Thanks to my daughter’s directional powers, we did finally find the locker. And then she led me back to the door of the Edition. I don’t think I’ve been happier to see the entrance to a hotel, and we dragged ourselves, exhausted, over the threshold. 

Roof, an alfresco restaurant at the Tokyo Edition Ginza.

Roof, an alfresco restaurant at the Tokyo Edition Ginza. Photo Credit: Rebecca Tobin

Elevated dining

A staffer had given me a recommendation for dinner out in Ginza, but we were too tired to go out, so we went to the Edition’s roof deck, called Roof, for a light meal.
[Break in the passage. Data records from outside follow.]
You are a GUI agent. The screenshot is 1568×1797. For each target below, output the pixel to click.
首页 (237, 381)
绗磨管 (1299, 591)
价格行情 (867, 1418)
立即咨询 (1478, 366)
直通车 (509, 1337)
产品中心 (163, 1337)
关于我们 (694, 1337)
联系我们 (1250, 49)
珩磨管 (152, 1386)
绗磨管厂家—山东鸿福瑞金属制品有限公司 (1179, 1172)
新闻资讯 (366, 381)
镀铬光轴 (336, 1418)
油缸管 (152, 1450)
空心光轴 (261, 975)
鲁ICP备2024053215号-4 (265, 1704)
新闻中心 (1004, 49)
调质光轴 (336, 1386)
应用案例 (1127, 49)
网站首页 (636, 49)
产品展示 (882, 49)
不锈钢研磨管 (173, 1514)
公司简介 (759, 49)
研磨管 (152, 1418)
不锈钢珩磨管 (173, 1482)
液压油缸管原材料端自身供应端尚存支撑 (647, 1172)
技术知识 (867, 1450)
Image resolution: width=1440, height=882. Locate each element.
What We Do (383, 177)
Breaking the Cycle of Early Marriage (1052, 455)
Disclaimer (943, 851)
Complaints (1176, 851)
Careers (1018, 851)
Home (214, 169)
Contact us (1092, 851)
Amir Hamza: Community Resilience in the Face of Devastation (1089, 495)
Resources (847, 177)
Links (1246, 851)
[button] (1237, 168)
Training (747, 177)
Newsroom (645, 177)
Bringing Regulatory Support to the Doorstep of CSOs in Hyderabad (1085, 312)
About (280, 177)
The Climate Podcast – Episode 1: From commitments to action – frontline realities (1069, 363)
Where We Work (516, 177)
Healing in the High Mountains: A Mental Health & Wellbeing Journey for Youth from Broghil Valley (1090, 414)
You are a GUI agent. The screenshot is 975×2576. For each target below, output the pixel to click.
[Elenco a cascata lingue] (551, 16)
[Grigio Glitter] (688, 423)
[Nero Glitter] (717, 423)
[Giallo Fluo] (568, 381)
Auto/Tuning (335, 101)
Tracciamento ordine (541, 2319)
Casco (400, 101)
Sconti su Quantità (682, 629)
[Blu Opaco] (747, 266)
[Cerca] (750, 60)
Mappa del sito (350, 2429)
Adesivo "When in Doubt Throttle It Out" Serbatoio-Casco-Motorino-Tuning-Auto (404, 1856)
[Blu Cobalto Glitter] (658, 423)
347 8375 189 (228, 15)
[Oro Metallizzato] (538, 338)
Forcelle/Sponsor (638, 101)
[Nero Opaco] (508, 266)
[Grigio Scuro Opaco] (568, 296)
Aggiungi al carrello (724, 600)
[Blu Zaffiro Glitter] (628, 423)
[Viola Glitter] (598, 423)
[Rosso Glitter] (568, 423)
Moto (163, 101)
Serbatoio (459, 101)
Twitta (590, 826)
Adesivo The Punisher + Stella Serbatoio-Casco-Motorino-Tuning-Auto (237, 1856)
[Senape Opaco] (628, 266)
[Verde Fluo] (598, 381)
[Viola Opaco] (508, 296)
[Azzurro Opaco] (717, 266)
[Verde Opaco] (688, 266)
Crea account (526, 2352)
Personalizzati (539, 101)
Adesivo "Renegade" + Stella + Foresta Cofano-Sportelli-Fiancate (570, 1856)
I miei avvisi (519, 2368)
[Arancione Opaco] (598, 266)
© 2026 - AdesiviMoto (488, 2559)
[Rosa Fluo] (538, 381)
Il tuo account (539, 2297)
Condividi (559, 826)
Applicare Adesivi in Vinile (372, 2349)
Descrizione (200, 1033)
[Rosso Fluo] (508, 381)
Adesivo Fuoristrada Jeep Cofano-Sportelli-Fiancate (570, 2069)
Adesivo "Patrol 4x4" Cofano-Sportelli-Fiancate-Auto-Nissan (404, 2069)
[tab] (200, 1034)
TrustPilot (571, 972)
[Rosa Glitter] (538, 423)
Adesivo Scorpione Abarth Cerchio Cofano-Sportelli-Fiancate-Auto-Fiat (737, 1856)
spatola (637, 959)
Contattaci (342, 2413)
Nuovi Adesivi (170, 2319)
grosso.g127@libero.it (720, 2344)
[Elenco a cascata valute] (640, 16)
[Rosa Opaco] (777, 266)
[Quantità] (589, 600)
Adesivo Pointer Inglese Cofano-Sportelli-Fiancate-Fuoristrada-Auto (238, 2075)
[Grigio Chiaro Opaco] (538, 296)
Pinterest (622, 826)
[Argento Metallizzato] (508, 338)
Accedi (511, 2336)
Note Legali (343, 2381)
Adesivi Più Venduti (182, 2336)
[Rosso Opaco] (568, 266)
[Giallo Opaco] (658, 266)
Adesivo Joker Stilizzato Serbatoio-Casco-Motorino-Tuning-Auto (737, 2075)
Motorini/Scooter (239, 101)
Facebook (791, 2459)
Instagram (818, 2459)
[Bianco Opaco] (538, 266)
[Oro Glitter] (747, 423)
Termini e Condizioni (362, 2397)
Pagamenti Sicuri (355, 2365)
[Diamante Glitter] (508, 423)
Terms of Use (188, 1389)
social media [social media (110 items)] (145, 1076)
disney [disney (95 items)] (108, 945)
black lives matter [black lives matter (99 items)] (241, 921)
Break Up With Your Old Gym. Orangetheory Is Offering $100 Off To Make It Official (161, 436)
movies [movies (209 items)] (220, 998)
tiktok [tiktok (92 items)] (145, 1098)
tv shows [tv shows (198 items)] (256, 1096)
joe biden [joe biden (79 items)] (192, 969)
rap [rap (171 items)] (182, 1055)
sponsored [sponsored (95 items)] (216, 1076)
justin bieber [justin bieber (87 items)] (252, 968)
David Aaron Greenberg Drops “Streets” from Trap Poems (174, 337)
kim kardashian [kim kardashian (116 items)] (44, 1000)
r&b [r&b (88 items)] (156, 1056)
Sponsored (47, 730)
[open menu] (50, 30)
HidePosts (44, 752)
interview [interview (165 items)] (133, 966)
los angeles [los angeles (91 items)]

The setting is pretty: Tables are mixed with conversational groupings of couches and lounge chairs, separated by plants and trees, with the twinkling lights of Tokyo’s skyscrapers for a backdrop.

If you’ve indulged on Japanese food and are feeling homesick, Roof can provide you with a baked lasagna or a hamburger. They’re made with a Japanese twist: the lasagna with Tokyo white miso and the burger with ground wagyu beef. Food and drink was brought quickly.

Dinner is also served at Sophie, the Edition’s main restaurant. But let’s talk for a second about the breakfast spread, which helped to fuel all this crazy shopping. Guests partaking in breakfast get one main dish and unlimited trips to the buffet spread out on the bar, which includes pastries, yogurt, fruit, granola and charcuterie.

Whatever you do, don’t leave without ordering the matcha French toast, which comes with red bean paste and whipped cream.

And another bonus to traveling with an older kid: you can separate at times. After dinner she headed back to the room to chill while I dropped into the Edition’s award-winning bar on the second floor. The Punch Room specializes in unique punch concoctions, but it is for drinking-age patrons only.

And one final vote for the Edition: It just happens to be directly across the street from the one place my daughter was dying to visit: the Itoya stationary store. We didn’t need to get lost in the Metro after all.